On Mon, Nov 24, 2008 at 2:03 PM, Peter Hercek
Simon Marlow wrote:
Claus Reinke wrote:
Perhaps someone could help me to understand how the debugger is supposed to be used, as I tend to have this problem, too:
- when I'm at a break point, I'd really like to see the current scope or, if that is too expensive, the next enclosing scope, in full (not only would that tell me what instantiation of my code I'm in, it would also seem necessary if I want to reconstruct what the current expression is)
I don't understand what you mean here - surely in order to "reconstruct what the current expression is" you only need to know the values of the free variables of that expression? Also I don't understand what you mean by the "next enclosing scope". Could you give an example?

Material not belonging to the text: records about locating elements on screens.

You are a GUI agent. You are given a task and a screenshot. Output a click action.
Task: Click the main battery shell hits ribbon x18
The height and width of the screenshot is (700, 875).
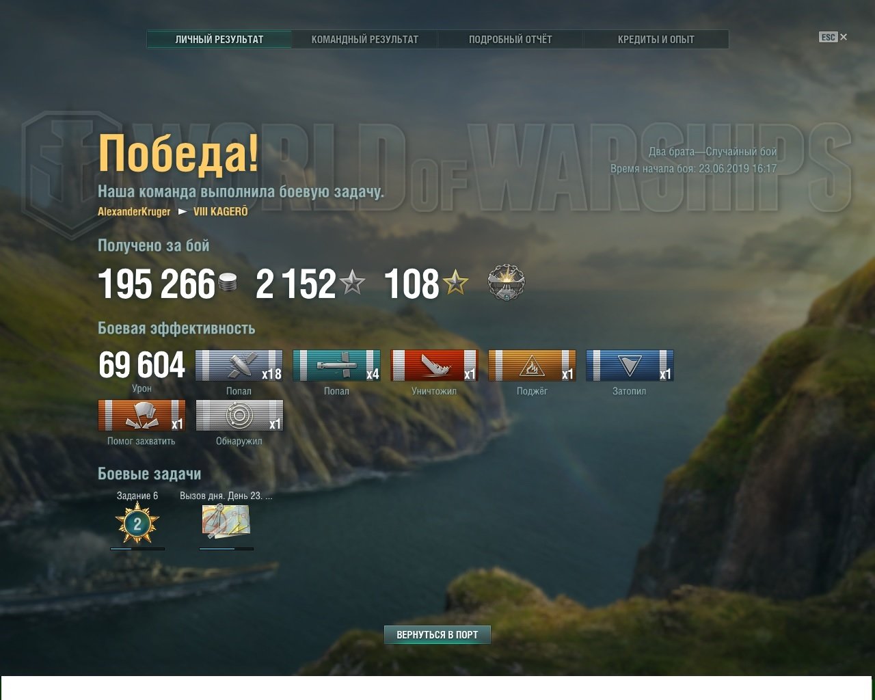click(239, 366)
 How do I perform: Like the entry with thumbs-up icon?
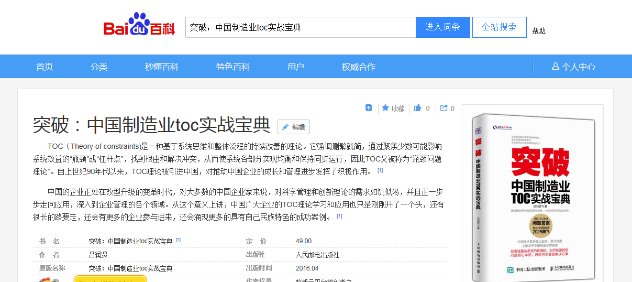coord(418,109)
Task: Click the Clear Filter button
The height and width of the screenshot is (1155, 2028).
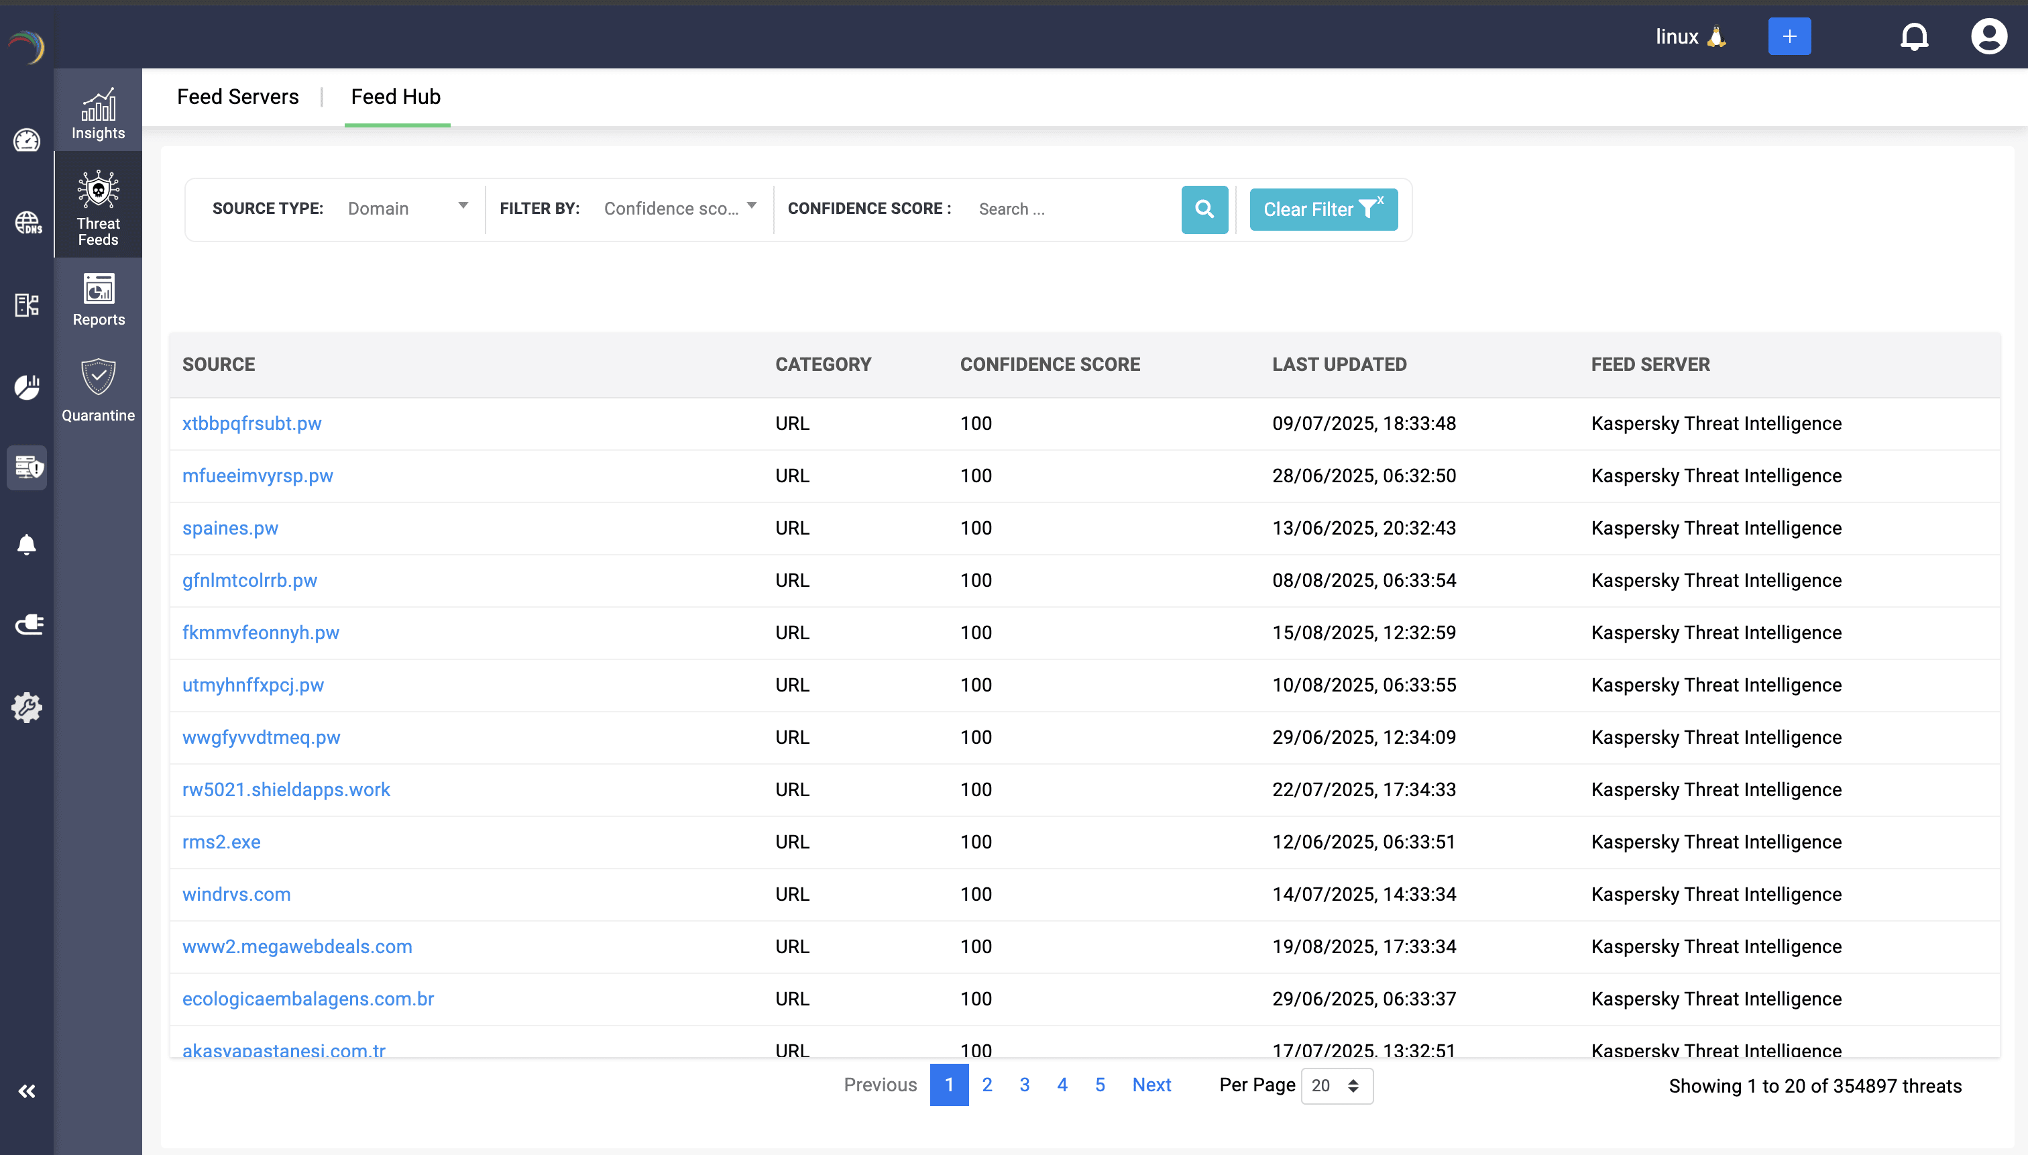Action: point(1323,209)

Maybe what Claus means is that he would like to see the dynamic stack and be able to traverse it and at each location in the dynamic stack he could investigate the free variables in the expression (corresponding to the dynamic stack slot). I actually considered this as a feature request but I decided that I would like to have this implemented sooner: http://hackage.haskell.org/trac/ghc/ticket/2737
As long as you start with :trace, you can see the dynamic stack with :history, and traverse it with :back. At any point in the stack the free variables are available, or so I believe. What is the missing feature you would like to request in this case?